A note on prints – I am hoping to produce a luxury Archival Pigment Print run of ‘ATKA’ with 100% profit of any prints sold going to WCC if there is enough interest generated.  Please do get in touch if this is something you would be interested in or know anyone who would like a print – email jane@janeleemccracken.co.uk

To War…

'TV Screen III - "East Meets West, Forests Memories"', colour Biro drawing, 2010 by Jane Lee McCracken

‘TV Screen III – “East Meets West, Forests’ Memories”‘, colour Biro drawing, 2010 by Jane Lee McCracken

With nights drawing darker and the days colder and thoughts of when will it snow again ever present, reflections of winter and watching war films as a wee girl with my father, having just returned from a foreign land on business, are rekindled.  Whether it was the colours of epic explosions or the excitement of machine gun fire, war was a romantic notion and my father’s passion for war films passed to the next generation.

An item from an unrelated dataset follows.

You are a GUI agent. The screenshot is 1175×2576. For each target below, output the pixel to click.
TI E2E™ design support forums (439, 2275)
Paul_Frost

My beloved Grandmother on her wedding day to my Grandfather, 1st April 1939

My beloved Grandmother on her wedding day to my wonderful Grandfather, April 1939, Elie

My grandmother often talked about ‘The War’ unsurprisingly as WWII ended only 23 years before I was born and memories of rationing were still in their mere infancy at 14 years.  She mostly talked about how my Grandfather who died when I was four, was ‘never the same after The War’ – he was ground crew on Lancaster Bombers in Lincolnshire, badly injured when hit by the wing of a Lysander aircraft and I guess waited in vain for friends to return from bombing missions – how could he be the same, was anyone?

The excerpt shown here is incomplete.